--- WHAT TO PRODUCE ---
Report each line of the entries below that has the word "Insert" in it.

Records from a data source:
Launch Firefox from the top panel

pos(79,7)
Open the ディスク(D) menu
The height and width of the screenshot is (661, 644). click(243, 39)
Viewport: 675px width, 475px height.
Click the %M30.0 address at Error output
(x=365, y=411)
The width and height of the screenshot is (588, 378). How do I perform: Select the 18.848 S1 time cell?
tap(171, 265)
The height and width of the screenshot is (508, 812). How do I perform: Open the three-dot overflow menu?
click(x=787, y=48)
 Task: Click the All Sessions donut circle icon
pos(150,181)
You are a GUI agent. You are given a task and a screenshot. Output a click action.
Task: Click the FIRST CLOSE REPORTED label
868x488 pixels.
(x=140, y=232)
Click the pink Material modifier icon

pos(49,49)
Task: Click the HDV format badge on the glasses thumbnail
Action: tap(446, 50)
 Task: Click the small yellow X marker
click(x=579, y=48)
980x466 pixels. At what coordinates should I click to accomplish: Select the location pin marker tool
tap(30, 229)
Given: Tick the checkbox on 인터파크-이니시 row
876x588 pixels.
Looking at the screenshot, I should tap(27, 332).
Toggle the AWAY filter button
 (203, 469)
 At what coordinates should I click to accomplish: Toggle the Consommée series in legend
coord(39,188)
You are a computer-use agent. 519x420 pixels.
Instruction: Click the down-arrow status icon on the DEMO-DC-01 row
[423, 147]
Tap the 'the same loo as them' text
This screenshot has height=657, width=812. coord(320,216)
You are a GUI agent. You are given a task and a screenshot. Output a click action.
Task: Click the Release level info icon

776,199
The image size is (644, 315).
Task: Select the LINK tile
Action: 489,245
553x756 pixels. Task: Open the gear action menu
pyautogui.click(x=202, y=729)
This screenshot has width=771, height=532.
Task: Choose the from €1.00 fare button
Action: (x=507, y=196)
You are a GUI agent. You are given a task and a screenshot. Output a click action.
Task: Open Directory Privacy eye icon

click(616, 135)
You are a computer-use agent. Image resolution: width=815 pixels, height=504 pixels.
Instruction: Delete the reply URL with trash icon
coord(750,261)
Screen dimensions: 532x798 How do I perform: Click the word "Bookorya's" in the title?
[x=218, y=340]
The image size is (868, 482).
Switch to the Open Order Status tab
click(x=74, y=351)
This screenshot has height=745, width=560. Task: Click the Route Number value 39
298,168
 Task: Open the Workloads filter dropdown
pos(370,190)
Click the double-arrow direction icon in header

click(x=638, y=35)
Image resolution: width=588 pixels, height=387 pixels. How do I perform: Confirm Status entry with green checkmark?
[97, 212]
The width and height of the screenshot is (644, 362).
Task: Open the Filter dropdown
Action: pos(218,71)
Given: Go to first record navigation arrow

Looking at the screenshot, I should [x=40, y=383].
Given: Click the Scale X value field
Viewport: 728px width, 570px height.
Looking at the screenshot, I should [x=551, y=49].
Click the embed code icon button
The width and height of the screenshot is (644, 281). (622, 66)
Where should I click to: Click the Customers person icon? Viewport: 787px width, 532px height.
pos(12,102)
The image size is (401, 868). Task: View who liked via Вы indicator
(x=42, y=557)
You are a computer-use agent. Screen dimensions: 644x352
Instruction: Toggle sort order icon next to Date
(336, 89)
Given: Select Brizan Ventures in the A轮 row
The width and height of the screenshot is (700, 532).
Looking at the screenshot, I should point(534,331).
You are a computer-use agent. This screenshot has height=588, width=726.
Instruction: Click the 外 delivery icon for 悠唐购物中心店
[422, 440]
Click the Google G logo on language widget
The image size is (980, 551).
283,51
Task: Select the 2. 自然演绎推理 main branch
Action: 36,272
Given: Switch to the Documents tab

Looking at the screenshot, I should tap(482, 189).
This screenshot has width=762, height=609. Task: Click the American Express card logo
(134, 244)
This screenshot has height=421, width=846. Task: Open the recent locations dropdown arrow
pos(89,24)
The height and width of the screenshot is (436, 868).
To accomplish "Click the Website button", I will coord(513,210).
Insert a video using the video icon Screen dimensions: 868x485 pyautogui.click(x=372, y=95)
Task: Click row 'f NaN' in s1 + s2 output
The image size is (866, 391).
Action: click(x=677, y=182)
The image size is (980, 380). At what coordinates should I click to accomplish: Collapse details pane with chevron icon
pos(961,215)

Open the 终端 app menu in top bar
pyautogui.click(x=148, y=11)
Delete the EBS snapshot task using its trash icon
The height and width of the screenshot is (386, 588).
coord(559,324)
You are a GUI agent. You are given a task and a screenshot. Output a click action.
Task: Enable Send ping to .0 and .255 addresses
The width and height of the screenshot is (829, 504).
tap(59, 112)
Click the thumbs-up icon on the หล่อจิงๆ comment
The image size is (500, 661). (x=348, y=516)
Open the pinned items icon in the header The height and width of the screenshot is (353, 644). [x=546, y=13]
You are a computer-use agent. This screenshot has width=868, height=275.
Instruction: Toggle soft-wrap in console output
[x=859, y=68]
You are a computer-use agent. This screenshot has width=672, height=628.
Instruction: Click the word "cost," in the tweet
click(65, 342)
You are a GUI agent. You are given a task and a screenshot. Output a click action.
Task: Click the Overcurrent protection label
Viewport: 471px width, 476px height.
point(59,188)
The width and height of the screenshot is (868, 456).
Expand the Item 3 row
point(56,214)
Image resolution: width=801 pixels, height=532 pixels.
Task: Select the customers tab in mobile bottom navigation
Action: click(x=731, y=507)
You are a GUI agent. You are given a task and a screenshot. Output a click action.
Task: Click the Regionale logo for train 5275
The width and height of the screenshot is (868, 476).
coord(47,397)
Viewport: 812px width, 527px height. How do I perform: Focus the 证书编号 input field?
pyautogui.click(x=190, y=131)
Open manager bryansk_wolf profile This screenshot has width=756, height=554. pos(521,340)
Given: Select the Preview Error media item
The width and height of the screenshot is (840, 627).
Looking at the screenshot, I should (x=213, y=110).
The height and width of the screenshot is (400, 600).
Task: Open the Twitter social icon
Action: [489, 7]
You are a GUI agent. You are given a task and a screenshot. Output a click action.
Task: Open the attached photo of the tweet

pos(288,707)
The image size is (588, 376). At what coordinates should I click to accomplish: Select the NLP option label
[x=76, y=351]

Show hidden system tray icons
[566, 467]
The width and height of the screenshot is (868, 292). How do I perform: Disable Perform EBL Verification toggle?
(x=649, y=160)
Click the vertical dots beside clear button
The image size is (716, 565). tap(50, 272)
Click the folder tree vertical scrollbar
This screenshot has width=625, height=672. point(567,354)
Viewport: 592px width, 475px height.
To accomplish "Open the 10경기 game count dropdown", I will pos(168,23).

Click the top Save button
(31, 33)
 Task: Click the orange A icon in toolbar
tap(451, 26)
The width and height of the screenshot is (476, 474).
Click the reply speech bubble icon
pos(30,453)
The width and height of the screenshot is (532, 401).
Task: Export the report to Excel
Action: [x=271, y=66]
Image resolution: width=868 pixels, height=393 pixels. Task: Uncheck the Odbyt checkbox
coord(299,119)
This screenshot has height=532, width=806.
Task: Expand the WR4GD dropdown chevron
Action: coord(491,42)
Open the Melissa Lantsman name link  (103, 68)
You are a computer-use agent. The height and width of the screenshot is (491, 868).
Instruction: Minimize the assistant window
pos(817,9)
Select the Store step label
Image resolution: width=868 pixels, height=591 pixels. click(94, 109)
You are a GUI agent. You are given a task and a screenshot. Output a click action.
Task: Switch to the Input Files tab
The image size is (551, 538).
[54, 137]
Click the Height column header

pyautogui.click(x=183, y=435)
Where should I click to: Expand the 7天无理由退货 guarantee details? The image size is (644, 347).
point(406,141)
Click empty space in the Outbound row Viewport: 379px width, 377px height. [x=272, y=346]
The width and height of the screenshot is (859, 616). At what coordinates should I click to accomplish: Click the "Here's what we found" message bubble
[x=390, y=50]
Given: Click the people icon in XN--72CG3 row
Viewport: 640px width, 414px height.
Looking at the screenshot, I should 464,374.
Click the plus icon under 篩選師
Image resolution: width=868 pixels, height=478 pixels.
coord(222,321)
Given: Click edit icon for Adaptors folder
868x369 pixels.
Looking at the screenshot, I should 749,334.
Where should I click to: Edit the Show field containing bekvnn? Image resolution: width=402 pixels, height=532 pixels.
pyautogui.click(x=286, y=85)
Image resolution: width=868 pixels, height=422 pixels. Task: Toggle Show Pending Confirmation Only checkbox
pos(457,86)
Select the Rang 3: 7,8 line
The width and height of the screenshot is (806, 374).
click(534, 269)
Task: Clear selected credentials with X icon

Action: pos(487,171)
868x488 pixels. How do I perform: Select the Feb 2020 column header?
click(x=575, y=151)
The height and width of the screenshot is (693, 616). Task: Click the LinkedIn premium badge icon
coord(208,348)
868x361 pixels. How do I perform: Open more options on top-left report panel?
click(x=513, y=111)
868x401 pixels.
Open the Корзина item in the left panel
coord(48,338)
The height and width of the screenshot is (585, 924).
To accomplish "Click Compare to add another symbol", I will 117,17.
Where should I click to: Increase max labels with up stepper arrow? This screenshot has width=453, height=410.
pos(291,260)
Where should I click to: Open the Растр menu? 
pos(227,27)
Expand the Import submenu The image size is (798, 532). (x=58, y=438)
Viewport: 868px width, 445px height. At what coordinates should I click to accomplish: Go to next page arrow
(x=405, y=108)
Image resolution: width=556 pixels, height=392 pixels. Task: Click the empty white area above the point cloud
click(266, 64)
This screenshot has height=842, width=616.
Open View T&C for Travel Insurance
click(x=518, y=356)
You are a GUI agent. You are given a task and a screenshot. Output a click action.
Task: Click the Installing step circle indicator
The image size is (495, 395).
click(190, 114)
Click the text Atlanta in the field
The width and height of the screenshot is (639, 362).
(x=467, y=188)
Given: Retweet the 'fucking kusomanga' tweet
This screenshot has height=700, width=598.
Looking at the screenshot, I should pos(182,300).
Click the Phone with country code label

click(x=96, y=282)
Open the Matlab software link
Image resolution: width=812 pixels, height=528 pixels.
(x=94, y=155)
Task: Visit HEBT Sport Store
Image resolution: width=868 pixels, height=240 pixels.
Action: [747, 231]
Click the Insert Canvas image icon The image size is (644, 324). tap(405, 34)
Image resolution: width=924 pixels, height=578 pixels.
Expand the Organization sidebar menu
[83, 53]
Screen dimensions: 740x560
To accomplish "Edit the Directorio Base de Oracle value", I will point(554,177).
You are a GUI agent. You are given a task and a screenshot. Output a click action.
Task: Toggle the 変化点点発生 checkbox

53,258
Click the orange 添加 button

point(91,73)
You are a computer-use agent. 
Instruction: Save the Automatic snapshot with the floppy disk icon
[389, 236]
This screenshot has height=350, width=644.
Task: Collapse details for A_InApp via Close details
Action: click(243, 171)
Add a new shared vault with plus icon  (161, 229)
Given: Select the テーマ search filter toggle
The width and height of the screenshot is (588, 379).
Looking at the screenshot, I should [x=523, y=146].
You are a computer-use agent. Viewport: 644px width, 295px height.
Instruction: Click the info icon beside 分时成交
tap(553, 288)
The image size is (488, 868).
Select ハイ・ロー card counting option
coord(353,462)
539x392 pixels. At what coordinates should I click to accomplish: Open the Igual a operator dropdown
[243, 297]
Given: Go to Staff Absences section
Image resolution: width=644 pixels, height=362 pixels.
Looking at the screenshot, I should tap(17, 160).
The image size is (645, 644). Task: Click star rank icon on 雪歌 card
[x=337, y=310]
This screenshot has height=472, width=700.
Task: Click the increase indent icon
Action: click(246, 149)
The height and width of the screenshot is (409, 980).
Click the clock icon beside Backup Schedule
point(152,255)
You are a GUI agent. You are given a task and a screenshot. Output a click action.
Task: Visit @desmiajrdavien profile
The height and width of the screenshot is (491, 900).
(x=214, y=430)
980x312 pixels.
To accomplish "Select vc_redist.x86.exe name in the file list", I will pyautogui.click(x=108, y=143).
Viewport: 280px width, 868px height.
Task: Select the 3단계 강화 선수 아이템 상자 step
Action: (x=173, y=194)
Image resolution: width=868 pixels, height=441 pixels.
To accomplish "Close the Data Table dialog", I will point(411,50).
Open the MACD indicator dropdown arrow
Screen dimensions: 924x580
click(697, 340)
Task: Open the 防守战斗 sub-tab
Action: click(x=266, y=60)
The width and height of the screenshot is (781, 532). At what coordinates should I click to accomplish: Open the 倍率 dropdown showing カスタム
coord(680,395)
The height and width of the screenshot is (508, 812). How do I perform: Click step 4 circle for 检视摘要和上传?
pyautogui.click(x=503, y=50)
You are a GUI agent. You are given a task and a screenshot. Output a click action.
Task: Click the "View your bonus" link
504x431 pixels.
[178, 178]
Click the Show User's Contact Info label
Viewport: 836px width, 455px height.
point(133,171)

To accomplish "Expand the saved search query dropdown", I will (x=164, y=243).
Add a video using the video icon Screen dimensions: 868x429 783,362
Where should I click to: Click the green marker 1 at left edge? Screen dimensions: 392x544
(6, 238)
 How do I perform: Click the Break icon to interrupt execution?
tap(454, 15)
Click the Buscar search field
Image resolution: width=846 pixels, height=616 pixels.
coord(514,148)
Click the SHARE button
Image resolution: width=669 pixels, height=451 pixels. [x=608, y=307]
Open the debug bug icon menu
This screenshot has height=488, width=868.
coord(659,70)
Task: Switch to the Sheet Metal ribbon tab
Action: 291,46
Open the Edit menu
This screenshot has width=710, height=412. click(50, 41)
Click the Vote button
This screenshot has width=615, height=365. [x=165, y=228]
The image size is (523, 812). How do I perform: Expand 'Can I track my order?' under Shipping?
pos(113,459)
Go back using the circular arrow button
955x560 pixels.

--- SOLUTION TO THIS EXERCISE ---
Insert a video using the video icon Screen dimensions: 868x485 pyautogui.click(x=372, y=95)
Click the Insert Canvas image icon The image size is (644, 324). tap(405, 34)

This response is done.